**Task description:**
Find the "Given: Click the Tbilisi city label" line in the records below and repeat it and every later line exactly, up to the last; do not include pictures.

**Saved data entries:**
__________________________________________________

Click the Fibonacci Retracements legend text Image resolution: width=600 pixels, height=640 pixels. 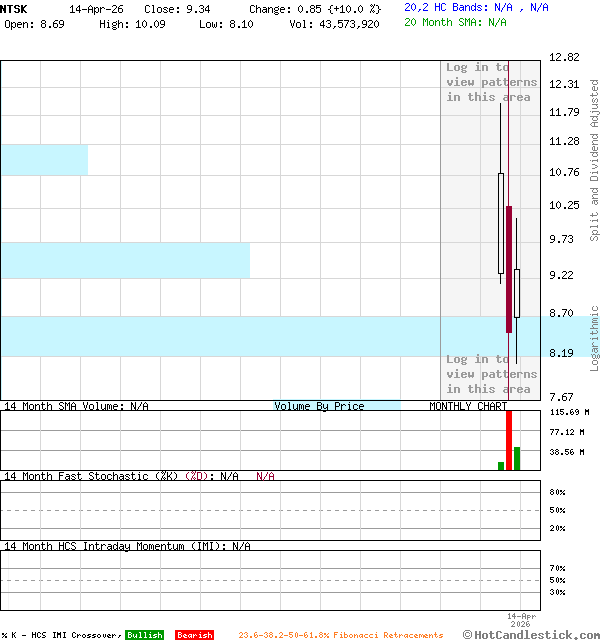340,635
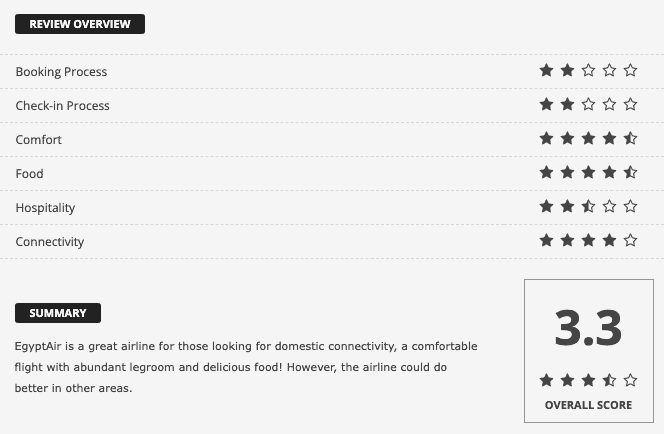Select the Check-in Process label
This screenshot has width=664, height=434.
coord(63,106)
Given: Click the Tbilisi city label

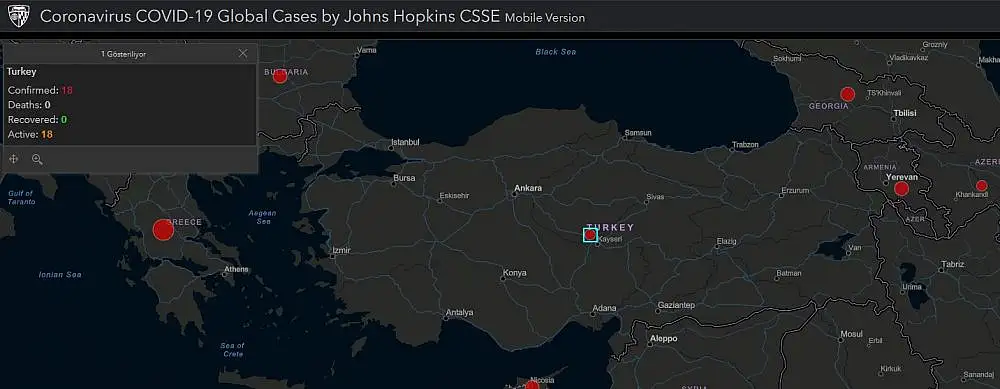Looking at the screenshot, I should pyautogui.click(x=904, y=113).
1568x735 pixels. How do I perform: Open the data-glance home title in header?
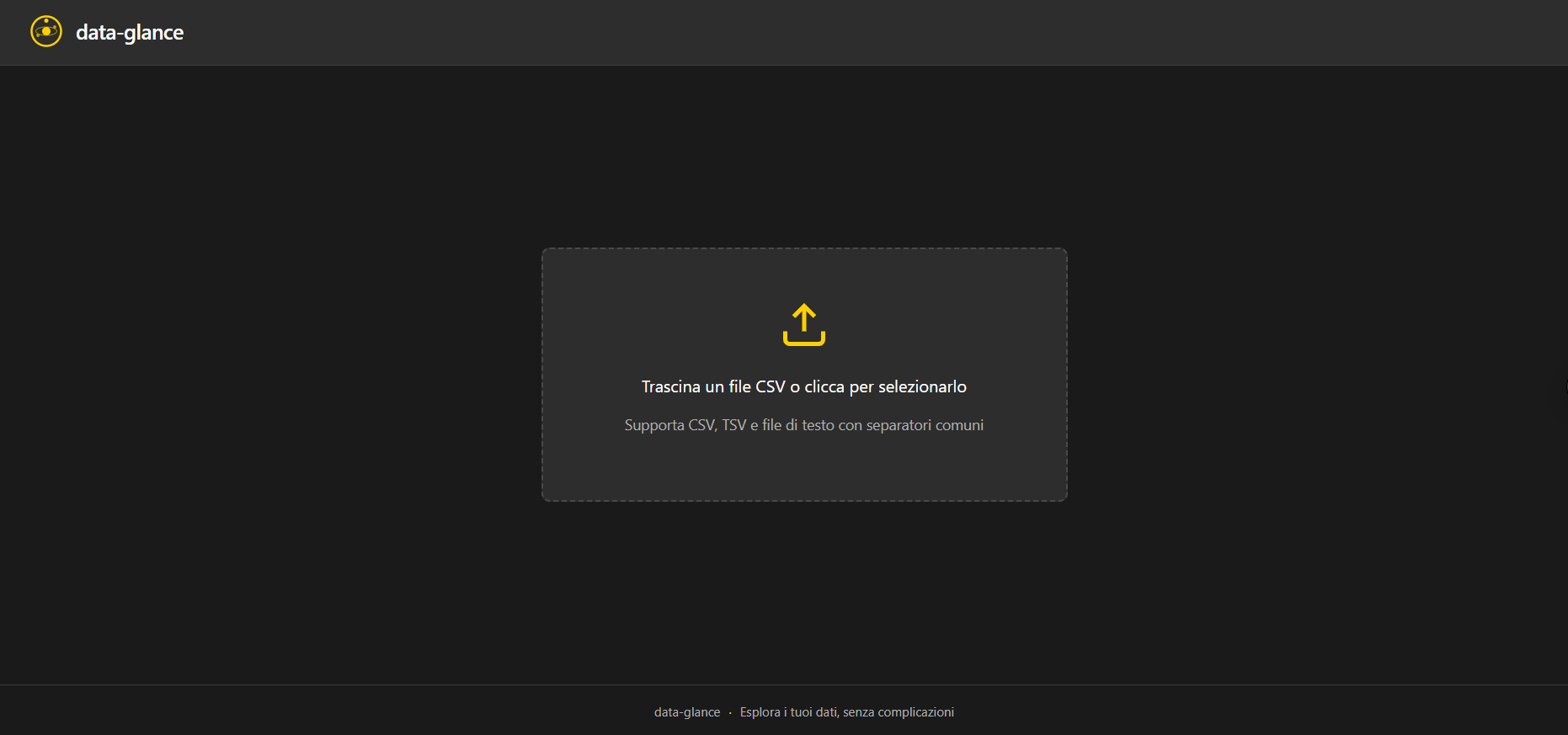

__________________________________________________

**Answer to the exercise:**
Given: Click the Tbilisi city label

Looking at the screenshot, I should pyautogui.click(x=904, y=113).
1568x735 pixels. How do I perform: Open the data-glance home title in header?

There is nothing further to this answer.